Italian Prime Minister Mario Monti's labour reform plan, a centrepiece of his efforts to reassure investors, is vulnerable to further changes in parliament and stoked new tensions on Saturday among the coalition that backs his government.
Earlier this month Monti agreed to water down a measure to ease firing rules as the CGIL, Italy's biggest union, threatened a nationwide strike, and under pressure by the Democratic Party (PD), the government's second biggest ally.
Now it is former premier Silvio Berlusconi's People of Liberty (PDL) bloc, backed by employers' lobby Confindustria, that is seeking changes.
The labour market law must not further complicate the lives of businesses and the self-employed, Fabrizio Cicchitto, the PDL's chief whip in the lower house, said in a statement.
Labour market reform is posing the first major political challenge for Monti's government of technocrats, at a time when Spanish budget problems have reignited fears that the euro debt crisis could intensify, sucking in much bigger economies including Italy.
Tiziano Treu, who is shepherding the bill through the Senate for the PD, accused the PDL of revanchism and said that only minor changes to the new labour rules are possible in order to keep the reform balanced.
Labour Minister Elsa Fornero responded by saying that the text of the labour bill was not set in stone, but that failure to pass the overall reform package could spell the end of the five-month-old government that took power to stave off a Greek-style debt default.
No one is saying that the reform is untouchable and must pass the way it was presented, Fornero told reporters in the southern city of Reggio Calabria on Saturday.
Until now we've received criticism for being too incisive or not incisive enough, but on one point we are determined: If this reform does not pass in parliament, we will go home, she said.
Monti has called a meeting with the leaders of the three blocs that back his government for Tuesday to try to settle differences over the labour reform, and to talk about what can be done to boost growth, the party secretaries said on Saturday.

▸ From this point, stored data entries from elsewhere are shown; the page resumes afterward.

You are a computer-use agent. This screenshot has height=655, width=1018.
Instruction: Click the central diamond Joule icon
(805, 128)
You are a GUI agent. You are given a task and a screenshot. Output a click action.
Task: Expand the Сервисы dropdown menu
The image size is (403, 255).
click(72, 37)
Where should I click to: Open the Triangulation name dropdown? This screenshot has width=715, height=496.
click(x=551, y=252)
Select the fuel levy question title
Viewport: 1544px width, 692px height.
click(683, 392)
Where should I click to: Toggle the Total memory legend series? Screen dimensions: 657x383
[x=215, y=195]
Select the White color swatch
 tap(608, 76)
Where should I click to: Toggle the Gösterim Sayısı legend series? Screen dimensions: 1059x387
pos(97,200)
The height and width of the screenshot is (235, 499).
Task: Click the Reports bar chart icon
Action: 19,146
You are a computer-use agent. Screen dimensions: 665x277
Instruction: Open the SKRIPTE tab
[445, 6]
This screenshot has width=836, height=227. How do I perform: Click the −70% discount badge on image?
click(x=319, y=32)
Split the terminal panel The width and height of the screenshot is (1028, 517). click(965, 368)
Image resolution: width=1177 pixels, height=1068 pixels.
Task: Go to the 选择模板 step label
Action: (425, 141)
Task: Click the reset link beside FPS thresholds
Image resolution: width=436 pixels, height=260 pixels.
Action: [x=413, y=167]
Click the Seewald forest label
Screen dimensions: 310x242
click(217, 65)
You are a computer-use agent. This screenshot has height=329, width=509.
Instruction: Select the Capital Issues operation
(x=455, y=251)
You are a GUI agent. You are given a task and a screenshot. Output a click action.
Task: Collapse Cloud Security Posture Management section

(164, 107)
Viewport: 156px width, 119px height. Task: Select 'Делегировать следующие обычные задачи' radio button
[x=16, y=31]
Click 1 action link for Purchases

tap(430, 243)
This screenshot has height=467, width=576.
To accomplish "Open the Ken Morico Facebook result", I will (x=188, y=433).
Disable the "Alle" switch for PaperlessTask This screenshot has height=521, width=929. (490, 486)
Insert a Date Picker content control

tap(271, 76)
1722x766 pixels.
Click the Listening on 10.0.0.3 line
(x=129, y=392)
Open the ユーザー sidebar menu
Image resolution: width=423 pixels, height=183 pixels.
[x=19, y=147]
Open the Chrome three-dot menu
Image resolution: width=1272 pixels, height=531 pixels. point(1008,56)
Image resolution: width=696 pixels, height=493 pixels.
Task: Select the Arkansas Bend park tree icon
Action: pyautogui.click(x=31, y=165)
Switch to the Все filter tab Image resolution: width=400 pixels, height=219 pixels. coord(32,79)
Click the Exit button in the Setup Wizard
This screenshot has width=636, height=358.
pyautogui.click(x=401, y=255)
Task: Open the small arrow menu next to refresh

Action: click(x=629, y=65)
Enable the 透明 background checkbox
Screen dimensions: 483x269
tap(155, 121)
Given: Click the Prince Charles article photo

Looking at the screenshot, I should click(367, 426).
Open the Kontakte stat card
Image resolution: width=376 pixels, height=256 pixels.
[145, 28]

At the end of last year, as Italian 10-year borrowing costs soared above 7 percent, Monti passed a sweeping mix of tax hikes and spending cuts to shore up public finances, and undertook a major overhaul of the pension system, which was largely praised by economists.
The government has been striving to impose painful reforms on a debt-burdened economy that has been among the most sluggish in the euro zone for more than a decade, and the labour market changes are being closely watched as a test of Monti's ability to push through far-reaching changes to foster growth.
Recession has been deepened by government austerity measures and the parties that back Monti in parliament have become noticeably more critical of the former European Commissioner as local elections, due on May 6-7, approach.
So far this year, despair has driven 23 small business owners to commit suicide, the CGIA of Mestre, a small business association near Venice, said on Saturday.
Separately, Italian truckers' lobby Trasportounito announced its members would strike for five days starting on May 28, complaining the government was ignoring the industry's needs.
Truckers are seeking in part to offset the cost of higher fuel taxes, which are supposed to bring the state 5.7 billion euros in extra revenue this year.